Depending on the match thresholds in use it may be that the third,
sixth and ninth columns in iteration #1 are considered close enough
to be a match but the correlation and the decision per iteration is
for all scores across the series being compared, and so the test
for a match across those nine columns fails in this first iteration
301.
[0046] For iteration #2 at 302 the upper-row series of scores 300A
is slipped one column while the larger lower-row set of scores 300B
remains unchanged. Still there is no match across the nine columns
being compared and so the upper-row series of scores are slipped
again one bit as shown at 303 which is iteration #3. The process
continues until either a series-wide match is found for a given
correlation iteration or there are no more series remaining of the
lower-row scores (the larger set) against which to compare the
upper-row scores (the smaller set which in FIG. 3 defines the
series length).
[0047] FIG. 3 does not specifically illustrate the next few
iterations but next shows iteration #6 at 306 in which there is a
match across the nine columns of scores being compared. The
processor concludes that a match is found and the end result is
that aligning the corresponding samples for these two selected
media files time-aligns them to one another.

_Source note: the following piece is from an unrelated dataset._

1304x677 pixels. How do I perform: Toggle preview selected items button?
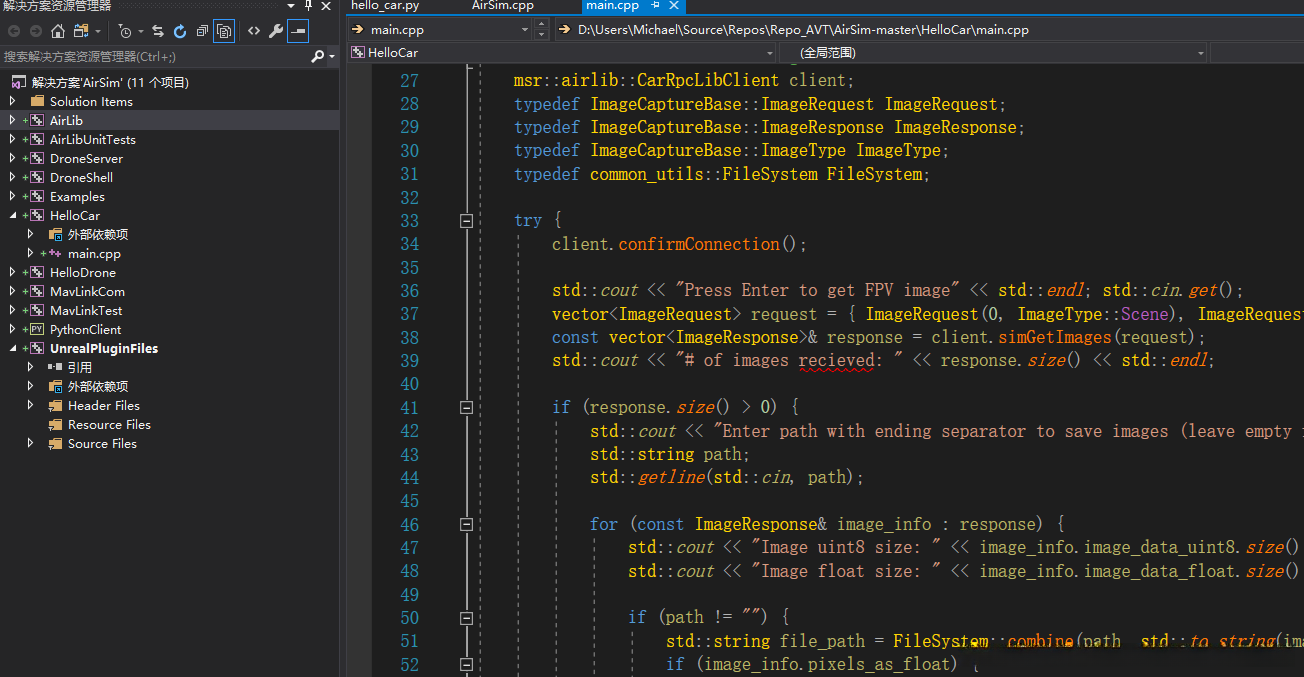(298, 31)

[0048] Since the series 300A is shorter than the total number of
scores 300B, this means each iteration will have the exact same
series of scores 300pA for the first media file but a different
series taken from the whole set of scores 300B for the second media
file. For the scores 300B of the second selected media file this
means at iteration #2 (302) the series is {4, 6, -1, -7, 1, 11, 8,
3, 9} in the second through tenth columns.

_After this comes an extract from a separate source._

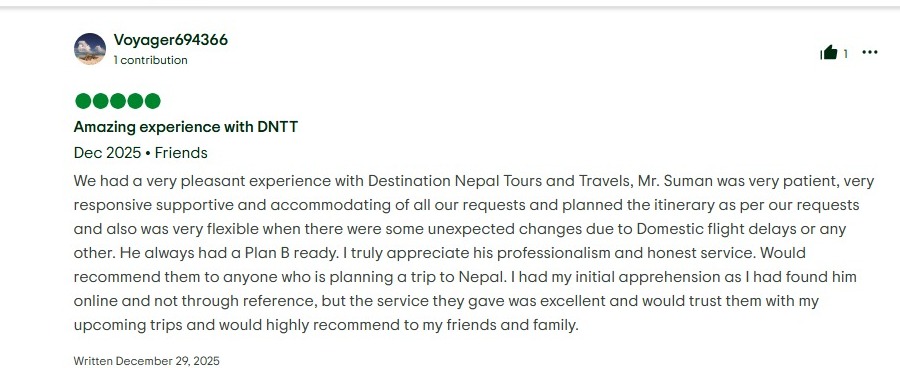Click the thumbs-up helpful icon
The height and width of the screenshot is (368, 900).
coord(828,53)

[0049] The above description assumed the scores per sample were
compared. This is a non-limiting embodiment for how the correlation
may be performed. In another embodiment the sample scores per
column may be multiplied and the iteration decision is based on
there being a sufficiently high value in the summation of the
column-wise products in a given iteration, as compared to other
iteration decisions. The sufficiently high value may be taken from
simply multiplying for one series the values by themselves and
summing those products, which would represent the value of an exact
match. Some allowance may be made for rounding errors inherent in
quantizing the amplitude peaks so the threshold to decide whether
there is or is not a match may be reduced a bit, say by 1 to 3% for
a given series of scores. Since negative amplitudes are reflected
in the scores in this example, some of the column mis-matches will
yield a negative number which will hold down the total summation of
the column-wise products.
[0050] The series length itself should be sufficiently long to
avoid false positive matches. Once a match is found across a given
pair of media sample series scores then the remainder of the
overlapped portions of those two media files may be correlated to
further cull false positive matches. This is what the inventors'
prototype software program does and this was found to be quite
effective in attaining proper alignment of media files of a common
event which were recorded from vastly different angles and
distances and using different types of recording devices.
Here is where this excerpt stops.